PTEN contains two key domains that are required for its tumour suppressor function; the phosphatase (catalytic) domain (amino acids 14–185) with an active site included within the residues 123 and 130 (REF. 166), and the C2 (lipid membrane-binding) domain (amino acids 190–350). The importance of other domains such as the PDZ-binding domain (in grey; amino acids 401–403), which binds proteins containing PDZ domains, and the carboxy-terminal region (amino acids 351–400), which contains PEST sequences and may contribute to protein stability and activity, is less defined in the tumour suppressor functions of PTEN.

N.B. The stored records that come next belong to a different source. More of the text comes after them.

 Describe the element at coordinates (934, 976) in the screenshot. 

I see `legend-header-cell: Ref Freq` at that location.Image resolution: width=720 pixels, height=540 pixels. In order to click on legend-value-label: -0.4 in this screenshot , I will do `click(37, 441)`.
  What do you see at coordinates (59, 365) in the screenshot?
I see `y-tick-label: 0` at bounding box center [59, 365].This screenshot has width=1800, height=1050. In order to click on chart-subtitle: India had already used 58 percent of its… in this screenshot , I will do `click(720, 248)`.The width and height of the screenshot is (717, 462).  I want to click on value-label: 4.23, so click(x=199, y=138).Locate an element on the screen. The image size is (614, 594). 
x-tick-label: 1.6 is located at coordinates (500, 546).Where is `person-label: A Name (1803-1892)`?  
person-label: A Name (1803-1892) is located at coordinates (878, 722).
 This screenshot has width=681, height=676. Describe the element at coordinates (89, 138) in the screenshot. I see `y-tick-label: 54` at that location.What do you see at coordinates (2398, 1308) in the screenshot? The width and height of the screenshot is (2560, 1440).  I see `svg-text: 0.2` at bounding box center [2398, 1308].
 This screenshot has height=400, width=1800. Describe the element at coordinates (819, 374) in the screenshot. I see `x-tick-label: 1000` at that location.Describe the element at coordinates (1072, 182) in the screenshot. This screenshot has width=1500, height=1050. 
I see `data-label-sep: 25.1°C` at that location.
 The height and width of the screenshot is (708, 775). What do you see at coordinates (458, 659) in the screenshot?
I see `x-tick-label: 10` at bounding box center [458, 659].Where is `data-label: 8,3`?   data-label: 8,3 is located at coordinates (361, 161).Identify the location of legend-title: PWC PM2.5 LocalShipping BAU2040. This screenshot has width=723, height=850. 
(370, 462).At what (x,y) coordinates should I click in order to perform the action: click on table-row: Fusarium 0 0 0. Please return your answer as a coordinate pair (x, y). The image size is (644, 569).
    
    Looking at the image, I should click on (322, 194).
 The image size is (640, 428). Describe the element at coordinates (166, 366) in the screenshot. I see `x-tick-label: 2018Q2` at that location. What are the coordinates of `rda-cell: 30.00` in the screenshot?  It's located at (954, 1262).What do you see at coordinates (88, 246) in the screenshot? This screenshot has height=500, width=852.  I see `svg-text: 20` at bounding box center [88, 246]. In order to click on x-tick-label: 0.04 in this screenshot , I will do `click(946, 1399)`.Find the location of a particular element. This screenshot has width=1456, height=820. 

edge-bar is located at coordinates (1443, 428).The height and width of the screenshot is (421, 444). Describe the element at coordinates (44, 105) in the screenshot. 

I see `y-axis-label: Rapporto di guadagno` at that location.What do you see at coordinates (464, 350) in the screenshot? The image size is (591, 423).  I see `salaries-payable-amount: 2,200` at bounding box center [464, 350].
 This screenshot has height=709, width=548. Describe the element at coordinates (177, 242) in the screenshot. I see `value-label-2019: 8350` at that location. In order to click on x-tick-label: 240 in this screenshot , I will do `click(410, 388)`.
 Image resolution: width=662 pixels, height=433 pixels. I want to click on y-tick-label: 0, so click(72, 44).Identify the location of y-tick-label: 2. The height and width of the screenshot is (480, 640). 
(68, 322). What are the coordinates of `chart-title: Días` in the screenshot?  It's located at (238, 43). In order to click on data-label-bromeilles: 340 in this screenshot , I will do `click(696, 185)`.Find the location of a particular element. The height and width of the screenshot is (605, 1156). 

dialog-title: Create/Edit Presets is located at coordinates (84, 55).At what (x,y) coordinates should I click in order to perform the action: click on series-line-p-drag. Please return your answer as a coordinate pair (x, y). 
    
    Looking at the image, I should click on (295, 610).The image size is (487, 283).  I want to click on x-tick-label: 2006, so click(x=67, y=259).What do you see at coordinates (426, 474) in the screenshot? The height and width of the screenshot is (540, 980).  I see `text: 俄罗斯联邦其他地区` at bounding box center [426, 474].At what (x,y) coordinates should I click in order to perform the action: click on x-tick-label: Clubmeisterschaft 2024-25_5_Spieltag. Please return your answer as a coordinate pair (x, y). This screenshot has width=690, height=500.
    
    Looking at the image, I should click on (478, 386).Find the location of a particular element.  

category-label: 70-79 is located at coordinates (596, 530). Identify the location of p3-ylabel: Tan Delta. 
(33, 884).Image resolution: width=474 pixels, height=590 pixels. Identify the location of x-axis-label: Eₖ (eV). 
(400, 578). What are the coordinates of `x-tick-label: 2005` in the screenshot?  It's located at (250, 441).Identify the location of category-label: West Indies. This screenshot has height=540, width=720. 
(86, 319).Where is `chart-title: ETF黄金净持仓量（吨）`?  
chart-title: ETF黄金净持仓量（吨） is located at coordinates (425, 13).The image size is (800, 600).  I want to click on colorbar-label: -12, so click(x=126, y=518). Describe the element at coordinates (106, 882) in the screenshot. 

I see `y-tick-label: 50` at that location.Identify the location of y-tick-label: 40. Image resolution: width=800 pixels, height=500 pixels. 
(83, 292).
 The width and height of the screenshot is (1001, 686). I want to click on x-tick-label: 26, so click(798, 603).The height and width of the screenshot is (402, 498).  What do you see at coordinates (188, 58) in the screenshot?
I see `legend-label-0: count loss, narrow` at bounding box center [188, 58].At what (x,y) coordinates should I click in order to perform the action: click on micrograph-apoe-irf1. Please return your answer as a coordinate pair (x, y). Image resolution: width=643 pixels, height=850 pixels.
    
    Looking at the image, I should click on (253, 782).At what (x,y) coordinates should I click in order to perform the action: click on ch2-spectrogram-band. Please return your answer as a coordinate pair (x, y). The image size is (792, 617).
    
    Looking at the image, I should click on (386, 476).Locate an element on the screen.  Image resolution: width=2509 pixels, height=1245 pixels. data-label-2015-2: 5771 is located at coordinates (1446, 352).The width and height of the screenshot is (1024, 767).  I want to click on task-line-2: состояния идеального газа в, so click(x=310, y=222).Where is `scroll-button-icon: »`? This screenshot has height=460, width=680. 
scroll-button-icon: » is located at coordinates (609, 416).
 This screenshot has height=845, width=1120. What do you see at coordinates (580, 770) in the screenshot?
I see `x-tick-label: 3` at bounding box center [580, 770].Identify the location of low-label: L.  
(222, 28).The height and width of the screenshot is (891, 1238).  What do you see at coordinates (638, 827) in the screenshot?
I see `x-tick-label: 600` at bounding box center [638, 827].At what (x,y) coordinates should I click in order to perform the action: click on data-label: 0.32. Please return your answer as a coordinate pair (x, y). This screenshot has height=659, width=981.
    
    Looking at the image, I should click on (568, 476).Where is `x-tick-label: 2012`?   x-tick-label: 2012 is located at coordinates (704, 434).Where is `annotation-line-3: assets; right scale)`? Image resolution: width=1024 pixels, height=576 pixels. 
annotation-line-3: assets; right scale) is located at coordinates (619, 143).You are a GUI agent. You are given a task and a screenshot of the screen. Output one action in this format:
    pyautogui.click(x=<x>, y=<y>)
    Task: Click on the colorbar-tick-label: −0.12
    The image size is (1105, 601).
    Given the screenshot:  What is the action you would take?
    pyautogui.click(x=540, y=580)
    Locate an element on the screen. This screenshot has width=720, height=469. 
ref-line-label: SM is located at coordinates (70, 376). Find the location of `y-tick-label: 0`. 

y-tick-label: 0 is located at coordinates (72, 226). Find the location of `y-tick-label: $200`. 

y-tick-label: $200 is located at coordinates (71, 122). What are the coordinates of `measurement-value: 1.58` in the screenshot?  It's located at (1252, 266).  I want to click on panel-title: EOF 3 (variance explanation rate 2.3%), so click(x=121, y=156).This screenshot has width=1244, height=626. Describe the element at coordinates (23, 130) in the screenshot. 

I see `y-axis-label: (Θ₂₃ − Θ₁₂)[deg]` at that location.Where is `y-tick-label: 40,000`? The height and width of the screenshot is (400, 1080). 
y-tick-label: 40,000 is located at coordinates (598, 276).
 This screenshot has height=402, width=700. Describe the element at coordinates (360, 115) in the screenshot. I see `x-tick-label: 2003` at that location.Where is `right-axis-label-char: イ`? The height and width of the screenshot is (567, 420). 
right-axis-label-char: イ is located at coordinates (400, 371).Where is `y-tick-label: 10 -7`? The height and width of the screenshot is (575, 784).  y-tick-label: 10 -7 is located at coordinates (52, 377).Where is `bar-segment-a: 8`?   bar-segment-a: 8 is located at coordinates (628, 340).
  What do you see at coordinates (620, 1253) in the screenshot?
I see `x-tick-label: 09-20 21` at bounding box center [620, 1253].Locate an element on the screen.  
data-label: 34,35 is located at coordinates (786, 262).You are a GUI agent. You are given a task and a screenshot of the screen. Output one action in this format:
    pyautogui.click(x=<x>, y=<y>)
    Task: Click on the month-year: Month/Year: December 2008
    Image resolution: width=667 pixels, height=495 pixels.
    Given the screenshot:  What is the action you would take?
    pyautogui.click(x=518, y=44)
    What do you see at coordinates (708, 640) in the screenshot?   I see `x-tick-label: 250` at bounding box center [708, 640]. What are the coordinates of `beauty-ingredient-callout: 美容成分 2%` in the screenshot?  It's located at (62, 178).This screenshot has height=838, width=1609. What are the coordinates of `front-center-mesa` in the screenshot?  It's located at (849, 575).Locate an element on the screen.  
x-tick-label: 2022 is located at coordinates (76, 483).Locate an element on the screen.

Figure 2 |. Canonical PTEN–PI3K–AKT–mTOR pathway.

PTEN opposes PI3K function, leading to inactivation of AKT crucial downstream target. When PTEN activity is decreased or absent, products of PI3K activate AKT through the activation of its upstream kinase phosphoinositide-dependent kinase 1 (PDK1; encoded by PDPK1). Other upstream regulators of the pathway include receptor tyrosine kinases (RTKs) such as ERBB2 and epidermal growth factor receptor (EGFR) that are important in breast and lung cancer, respectively (reviewed in REF. 171). Important downstream targets of AKT (such as p27, p21, FOXO and PAWR (also known as PAR4)) are involved in multiple functions that are crucial for tumour cell growth and survival (reviewed in REF. 8). mTOR activity is also increased when PTEN activity is lost, and mTOR itself has important targets, including AKT, as well as proteins required for protein translation such as ribosomal protein S6 kinase (S6K; encoded by RPS6KB1 and TPS6KB2) and eukaryotic initiation factor 4E binding protein (4EBP1; encoded by EIF4EBP1). mTOR exists in two different protein complexes, TORC1 and TORC2 (REF. 173). Inhibitors of TORC1 by drugs such as rapamycin can activate AKT by deactivating a negative-feedback loop mediated by S6K and insulin receptor substrate 1 (IRS1)^,. Proteins that can be targeted by drugs (as outlined in TABLE 2) are indicated in red. BAD, BCL-2-associated agonist of cell death; GSK3, glycogen synthase kinase 3; MAP3K5, apoptosis signal regulator kinase 1.